Non pas une stagnation, mais un miracle silencieux
Jeudi saint : sainte cène ; Vendredi saint : crucifixion ; dimanche de Pâques : résurrection. Chaque jour marque un moment fort de l’histoire de la Passion. Mais qu’en est-il du Samedi saint ?
Joseph d’Arimathée et Nicodème avaient enterré Jésus le vendredi, avant le début du sabbat. Tout s’est passé à la hâte, car le sabbat était imminent. Après cela, tout semblait terminé d’un point de vue humain : le corps dans la tombe, la pierre devant, le silence du sabbat. Plus encore : le tombeau a été scellé, gardé et sécurisé. Tout devait être définitif. C’est précisément là que réside la tension particulière du Samedi saint : les hommes peuvent sécuriser la mort, mais ils ne peuvent empêcher l’agir de Dieu.

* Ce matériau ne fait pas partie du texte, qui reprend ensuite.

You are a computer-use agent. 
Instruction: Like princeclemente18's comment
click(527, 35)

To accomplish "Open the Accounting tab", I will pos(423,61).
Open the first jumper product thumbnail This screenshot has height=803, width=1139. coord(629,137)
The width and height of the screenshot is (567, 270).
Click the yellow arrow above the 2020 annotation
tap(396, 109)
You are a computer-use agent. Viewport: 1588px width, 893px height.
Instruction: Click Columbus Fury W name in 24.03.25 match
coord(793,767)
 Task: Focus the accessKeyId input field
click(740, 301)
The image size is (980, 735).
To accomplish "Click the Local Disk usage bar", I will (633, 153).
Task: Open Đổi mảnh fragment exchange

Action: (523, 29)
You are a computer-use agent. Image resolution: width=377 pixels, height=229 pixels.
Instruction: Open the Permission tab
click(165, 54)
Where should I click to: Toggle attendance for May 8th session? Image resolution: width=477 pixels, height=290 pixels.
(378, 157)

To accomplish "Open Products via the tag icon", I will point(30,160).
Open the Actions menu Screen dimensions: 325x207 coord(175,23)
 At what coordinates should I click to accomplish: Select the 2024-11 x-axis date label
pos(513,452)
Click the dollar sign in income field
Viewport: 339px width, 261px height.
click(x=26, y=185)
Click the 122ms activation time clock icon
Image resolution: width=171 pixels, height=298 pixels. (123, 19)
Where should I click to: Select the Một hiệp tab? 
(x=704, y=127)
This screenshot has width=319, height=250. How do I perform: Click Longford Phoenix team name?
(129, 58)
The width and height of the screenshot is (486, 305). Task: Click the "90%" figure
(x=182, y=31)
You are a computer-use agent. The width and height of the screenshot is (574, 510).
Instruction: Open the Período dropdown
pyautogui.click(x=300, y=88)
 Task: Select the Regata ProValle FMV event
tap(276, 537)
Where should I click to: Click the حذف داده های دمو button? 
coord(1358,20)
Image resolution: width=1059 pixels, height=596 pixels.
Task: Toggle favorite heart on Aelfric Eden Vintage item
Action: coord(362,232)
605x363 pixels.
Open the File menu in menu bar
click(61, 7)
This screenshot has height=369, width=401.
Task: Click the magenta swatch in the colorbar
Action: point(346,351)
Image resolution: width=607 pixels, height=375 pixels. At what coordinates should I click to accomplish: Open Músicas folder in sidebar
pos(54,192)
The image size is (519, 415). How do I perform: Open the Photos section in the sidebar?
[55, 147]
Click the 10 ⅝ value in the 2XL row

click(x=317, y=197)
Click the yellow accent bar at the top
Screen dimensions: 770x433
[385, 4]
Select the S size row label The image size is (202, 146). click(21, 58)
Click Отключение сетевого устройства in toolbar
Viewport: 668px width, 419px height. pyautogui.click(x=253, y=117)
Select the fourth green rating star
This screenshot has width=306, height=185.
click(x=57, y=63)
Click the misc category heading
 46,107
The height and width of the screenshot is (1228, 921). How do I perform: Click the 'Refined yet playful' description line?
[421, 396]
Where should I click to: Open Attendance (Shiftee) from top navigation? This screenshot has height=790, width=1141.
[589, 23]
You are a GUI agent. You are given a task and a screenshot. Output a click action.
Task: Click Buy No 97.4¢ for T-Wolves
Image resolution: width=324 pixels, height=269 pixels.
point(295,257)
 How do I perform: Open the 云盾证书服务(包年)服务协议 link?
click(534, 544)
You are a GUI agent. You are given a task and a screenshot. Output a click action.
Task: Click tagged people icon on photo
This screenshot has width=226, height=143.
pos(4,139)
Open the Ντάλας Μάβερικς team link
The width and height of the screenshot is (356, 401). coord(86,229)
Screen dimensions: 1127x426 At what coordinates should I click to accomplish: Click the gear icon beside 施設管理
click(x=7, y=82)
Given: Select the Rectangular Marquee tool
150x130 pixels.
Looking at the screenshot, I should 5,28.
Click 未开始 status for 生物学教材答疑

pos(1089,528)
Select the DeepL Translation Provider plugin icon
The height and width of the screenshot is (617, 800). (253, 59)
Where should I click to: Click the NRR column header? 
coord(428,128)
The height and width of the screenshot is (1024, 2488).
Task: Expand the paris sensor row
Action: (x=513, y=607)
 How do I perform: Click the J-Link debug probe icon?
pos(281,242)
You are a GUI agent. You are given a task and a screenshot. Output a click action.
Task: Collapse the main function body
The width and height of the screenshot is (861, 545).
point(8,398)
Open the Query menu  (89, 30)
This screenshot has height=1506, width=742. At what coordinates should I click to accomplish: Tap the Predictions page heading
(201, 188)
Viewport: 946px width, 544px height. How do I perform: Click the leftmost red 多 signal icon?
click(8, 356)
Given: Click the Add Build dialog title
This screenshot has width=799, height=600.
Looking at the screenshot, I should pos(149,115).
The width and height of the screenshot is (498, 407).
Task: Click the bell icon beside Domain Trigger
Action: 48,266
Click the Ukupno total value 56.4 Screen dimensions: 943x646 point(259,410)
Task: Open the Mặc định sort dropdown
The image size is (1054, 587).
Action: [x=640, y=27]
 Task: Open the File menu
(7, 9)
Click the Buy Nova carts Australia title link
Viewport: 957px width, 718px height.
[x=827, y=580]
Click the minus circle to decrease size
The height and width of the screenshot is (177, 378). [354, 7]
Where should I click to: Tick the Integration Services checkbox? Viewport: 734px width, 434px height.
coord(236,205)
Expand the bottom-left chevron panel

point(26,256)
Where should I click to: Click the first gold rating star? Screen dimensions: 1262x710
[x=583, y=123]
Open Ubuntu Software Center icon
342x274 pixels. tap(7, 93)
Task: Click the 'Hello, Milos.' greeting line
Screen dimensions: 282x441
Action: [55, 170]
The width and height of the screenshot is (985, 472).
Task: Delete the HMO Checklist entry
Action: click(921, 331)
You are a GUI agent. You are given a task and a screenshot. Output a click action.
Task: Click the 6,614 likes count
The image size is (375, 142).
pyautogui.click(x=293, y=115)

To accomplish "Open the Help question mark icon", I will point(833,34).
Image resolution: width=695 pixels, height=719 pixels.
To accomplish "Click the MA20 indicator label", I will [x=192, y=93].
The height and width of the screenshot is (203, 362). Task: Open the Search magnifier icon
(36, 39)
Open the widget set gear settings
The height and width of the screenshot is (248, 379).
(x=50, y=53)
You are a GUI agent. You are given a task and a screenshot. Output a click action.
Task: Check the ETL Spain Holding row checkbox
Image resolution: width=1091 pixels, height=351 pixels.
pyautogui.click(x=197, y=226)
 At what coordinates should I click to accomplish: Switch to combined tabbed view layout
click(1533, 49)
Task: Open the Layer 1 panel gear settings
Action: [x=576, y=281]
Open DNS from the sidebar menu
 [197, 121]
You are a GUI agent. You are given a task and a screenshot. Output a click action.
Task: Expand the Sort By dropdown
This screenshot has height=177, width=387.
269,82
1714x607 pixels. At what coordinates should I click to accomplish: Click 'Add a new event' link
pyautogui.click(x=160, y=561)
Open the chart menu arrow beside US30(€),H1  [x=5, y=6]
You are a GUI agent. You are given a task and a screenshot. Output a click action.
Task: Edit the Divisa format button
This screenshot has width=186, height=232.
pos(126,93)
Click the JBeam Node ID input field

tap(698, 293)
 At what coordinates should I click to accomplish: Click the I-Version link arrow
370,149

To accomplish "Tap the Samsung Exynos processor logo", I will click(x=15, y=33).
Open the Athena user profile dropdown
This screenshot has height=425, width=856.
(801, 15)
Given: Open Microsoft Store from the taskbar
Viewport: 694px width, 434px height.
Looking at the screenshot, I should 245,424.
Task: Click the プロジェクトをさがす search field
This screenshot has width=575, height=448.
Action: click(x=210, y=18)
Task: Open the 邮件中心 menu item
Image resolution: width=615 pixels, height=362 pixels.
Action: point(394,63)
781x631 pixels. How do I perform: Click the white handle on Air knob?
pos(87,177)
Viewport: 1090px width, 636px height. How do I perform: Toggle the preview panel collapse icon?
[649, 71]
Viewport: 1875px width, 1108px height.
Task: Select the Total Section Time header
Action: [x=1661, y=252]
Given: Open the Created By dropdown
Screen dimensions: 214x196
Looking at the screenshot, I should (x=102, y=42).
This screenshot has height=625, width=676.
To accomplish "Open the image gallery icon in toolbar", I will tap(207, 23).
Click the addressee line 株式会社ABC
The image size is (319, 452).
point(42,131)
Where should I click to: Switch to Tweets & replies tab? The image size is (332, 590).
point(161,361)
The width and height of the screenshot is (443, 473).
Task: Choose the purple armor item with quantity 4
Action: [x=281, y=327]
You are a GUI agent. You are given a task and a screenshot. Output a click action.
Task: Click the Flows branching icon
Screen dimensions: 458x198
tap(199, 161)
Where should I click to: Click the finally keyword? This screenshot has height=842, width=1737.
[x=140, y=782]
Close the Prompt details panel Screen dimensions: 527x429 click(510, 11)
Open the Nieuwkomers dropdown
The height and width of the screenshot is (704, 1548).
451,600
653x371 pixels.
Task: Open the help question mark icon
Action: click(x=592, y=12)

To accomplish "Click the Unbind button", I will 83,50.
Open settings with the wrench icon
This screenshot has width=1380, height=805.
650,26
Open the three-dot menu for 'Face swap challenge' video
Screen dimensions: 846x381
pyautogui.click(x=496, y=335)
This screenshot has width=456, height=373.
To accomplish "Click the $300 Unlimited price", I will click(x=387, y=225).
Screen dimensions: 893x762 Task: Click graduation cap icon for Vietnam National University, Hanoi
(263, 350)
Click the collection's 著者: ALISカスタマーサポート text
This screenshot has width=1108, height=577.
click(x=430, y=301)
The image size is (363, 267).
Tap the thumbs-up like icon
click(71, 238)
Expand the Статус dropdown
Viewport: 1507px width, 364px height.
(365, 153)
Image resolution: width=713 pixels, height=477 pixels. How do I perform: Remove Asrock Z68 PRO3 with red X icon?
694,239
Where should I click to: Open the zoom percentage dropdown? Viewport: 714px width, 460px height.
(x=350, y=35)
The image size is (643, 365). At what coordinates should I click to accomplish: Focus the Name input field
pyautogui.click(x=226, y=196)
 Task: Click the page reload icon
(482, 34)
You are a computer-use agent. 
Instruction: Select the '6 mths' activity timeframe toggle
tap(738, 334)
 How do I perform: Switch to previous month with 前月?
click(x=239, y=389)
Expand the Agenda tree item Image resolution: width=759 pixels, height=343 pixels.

L’absence apparente de Dieu
Pour les disciples, cette journée a dû être insupportable. Ils avaient fait l’expérience directe et personnelle de Jésus, de sa proximité, de ses paroles, de sa puissance. Et maintenant, tout cela semble avoir disparu. Le Nouveau Testament relate de nombreux miracles accomplis par Jésus : l’apaisement de la tempête, le miracle de la multiplication des pains, les guérisons et même la résurrection des morts. Les multiples manifestations de son pouvoir semblent avoir été effacées.
La peur, le repli sur soi et le désarroi dominent la scène. C’est précisément le jour du sabbat, ce jour qui rappelle la grandeur de Dieu en tant que Créateur et Libérateur, qu’ils ne ressentent pas sa présence manifeste, mais son absence apparente. Le Samedi saint n’est donc pas seulement un jour de silence extérieur, mais aussi un jour de bouleversement intérieur : un jour où la foi semble ne plus trouver de repères et où pourtant elle ne peut cesser de s’interroger au sujet de Dieu.
On ne peut empêcher l’agir de Dieu
Et pourtant : le Samedi saint n’est pas simplement un jour vide. Le Catéchisme néo-apostolique le mentionne expressément dans le deuxième article de la confession de foi, lorsqu’il est révélé, entre la mise dans la sépulture et la résurrection, que Christ est entré dans le royaume des morts. Cette partie de l’histoire de Pâques semble aujourd’hui étrangère à de nombreux chrétiens. Incroyable, et pourtant réel : il n’y a aucun lieu où la puissance de Dieu ne parvienne pas. Même le royaume des morts n’échappe pas à son accession.
Le Catéchisme relie cette profession de foi au passage en I Pierre 3 et I Pierre 4 et précise : l’agir salvifique de Christ englobe aussi les morts. Une parole de Jésus elle-même est particulièrement forte à ce sujet : « L’heure vient, et elle est déjà venue, où les morts entendront la voix du Fils de Dieu ; et ceux qui l’auront entendue vivront ».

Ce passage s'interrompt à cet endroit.